Records to use:
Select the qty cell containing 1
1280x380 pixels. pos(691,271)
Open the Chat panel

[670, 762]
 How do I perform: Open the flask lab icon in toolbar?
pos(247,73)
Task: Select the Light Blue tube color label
...
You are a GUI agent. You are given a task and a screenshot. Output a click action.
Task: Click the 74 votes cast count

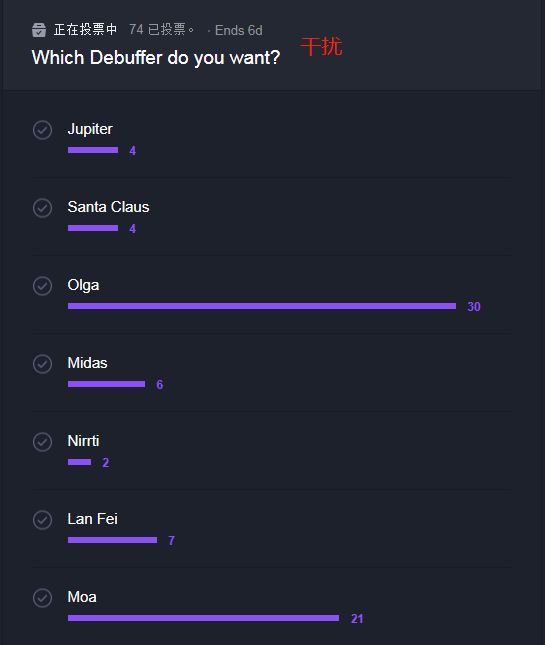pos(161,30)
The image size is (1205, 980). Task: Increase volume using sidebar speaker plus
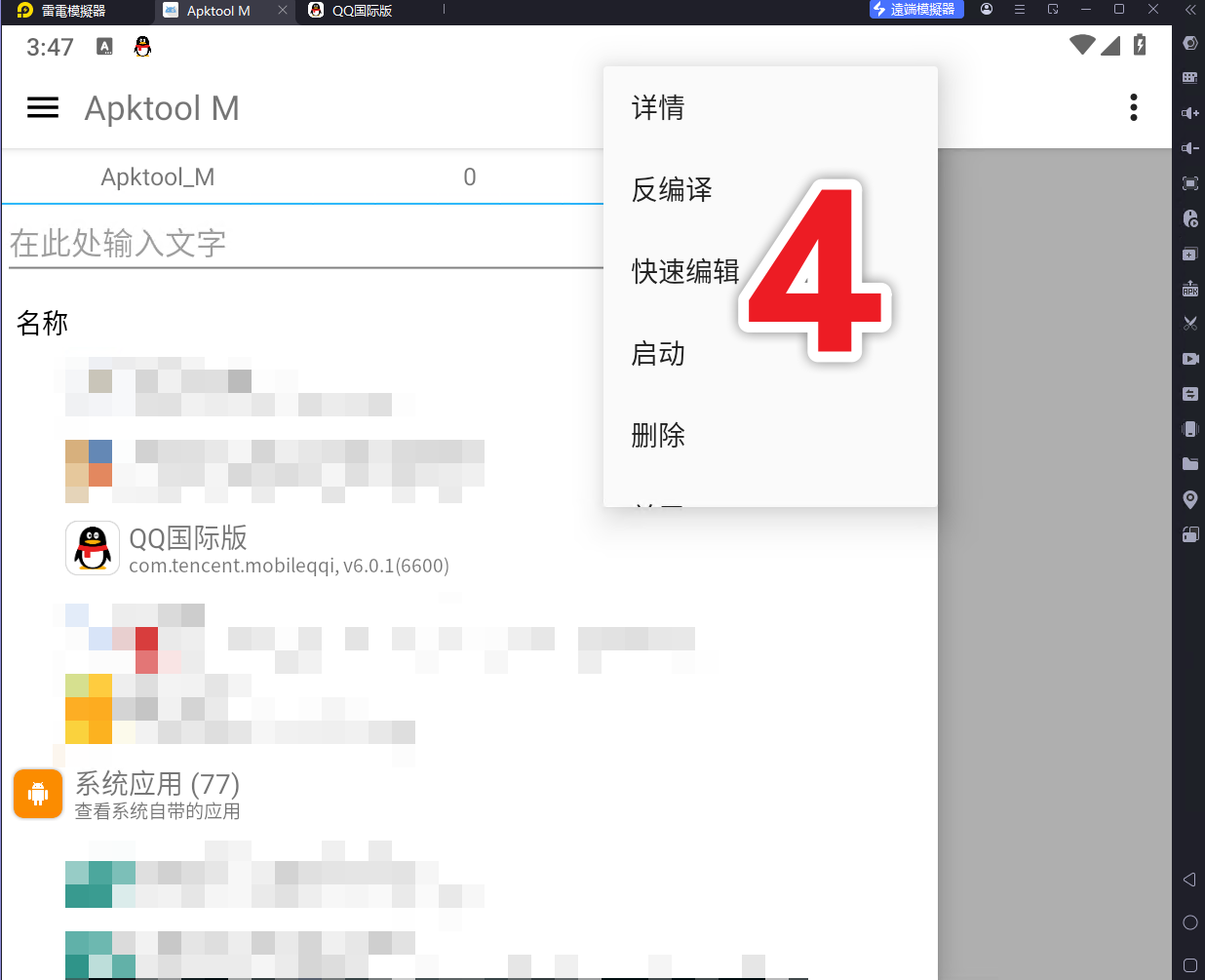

Work instruction:
Among the records above, repeat exactly the line with "Select the qty cell containing 1", the line with "Task: Select the Light Blue tube color label", and every line in between, and only those.

Solution to this problem:
Select the qty cell containing 1
1280x380 pixels. pos(691,271)
Open the Chat panel

[670, 762]
 How do I perform: Open the flask lab icon in toolbar?
pos(247,73)
Task: Select the Light Blue tube color label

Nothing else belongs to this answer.